The US House has now passed the National Defense Authorization Act—or NDAA—conference committee report, which means it’s on its way to President Joe Biden’s desk for his signature before it becomes the law of the land. Sen. Mike Rounds (R-SD) is the lead Republican sponsor of Majority Leader Chuck Schumer’s bipartisan Unidentified Anomalous Phenomena Disclosure Act, hence Schumer and Rounds had a colloquy on UAPs during the Senate NDAA debate yesterday.
“It's not what we wanted, but it's a step in the right direction,” Rounds exclusively tells Ask a Pol. “It brings attention to the need for additional transparency.”
The NDAA is a must-pass annual measure, so even as the sweeping, 3,000+ page measure just passed both chambers of Congress, negotiations are already underway for the next one.
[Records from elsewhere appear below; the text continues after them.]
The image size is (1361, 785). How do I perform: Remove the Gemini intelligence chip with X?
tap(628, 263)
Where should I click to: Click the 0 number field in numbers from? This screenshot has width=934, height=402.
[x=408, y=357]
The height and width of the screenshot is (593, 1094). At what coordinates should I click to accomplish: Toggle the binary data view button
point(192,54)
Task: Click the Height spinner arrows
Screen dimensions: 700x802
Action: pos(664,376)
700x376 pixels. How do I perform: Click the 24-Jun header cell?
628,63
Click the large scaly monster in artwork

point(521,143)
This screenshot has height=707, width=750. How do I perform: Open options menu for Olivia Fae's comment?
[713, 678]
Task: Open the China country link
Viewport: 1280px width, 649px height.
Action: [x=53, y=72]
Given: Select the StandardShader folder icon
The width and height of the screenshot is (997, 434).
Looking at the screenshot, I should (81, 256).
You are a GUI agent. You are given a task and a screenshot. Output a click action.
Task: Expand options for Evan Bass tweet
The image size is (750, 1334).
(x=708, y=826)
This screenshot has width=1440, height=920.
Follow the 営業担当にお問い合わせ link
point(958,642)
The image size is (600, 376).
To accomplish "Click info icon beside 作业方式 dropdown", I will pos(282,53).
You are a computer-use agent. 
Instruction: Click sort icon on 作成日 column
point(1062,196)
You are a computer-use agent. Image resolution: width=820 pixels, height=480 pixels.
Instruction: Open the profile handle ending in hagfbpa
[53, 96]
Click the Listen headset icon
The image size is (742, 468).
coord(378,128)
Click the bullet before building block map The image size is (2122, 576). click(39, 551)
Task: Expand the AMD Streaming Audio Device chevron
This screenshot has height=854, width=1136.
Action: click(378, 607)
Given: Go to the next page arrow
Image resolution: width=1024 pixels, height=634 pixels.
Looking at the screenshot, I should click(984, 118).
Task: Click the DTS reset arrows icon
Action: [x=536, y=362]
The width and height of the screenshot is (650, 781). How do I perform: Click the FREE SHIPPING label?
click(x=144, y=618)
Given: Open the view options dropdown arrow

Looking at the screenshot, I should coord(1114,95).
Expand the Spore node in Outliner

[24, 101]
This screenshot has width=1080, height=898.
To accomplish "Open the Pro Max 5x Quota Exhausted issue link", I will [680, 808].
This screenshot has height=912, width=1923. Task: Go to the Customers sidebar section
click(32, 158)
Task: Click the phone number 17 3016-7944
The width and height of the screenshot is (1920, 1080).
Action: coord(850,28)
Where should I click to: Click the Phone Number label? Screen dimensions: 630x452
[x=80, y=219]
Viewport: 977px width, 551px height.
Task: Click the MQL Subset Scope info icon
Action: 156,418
And Rounds is promising to continue fighting for their original measure,
“I think an independent commission is still the best way to go,” Rounds says.
The former governor of South Dakota also let us in on what he thinks of the All-domain Anomaly Resolution Office—or AARO. He voices concern—for the first time we’ve heard—over AARO limitations, namely, that it’s housed within the Department of Defense and thus internally-focused on Pentagon programs.
“AARO is a part of DOD. Well, this goes beyond DOD. This requires cooperation by other agencies as well,” Rounds says. “That's the reason we wanted to separate it out, because we want it to be all encompassing.”
Rounds also criticizes—in his South Dakota nice sort of way—how AARO is failing to inform the public and lawmakers alike, though his ultimate concern remains national security (read: secrecy).
“AARO is working, but AARO is just for DOD. And while they're collecting items, they're not really disseminating items,” Rounds says. “So we would like to have some transparency, but we also want to make darn sure that we protect our national security interests as well.”
Ask a Pol also presses Rounds on where the opposition to the Senate UAP amendment came from, specifically asking if it was House Intelligence Committee Chair Mike Turner. Rounds seems to have the same questions the UFO community has, even if he’s failed to get a solid answer thus far.
“I don't. I had talked to them. And I know that they had some concerns, but I don't know if the concerns were such that it would stop it,” Rounds says. “So I, honestly, don't know where the actual stop was at within the process.”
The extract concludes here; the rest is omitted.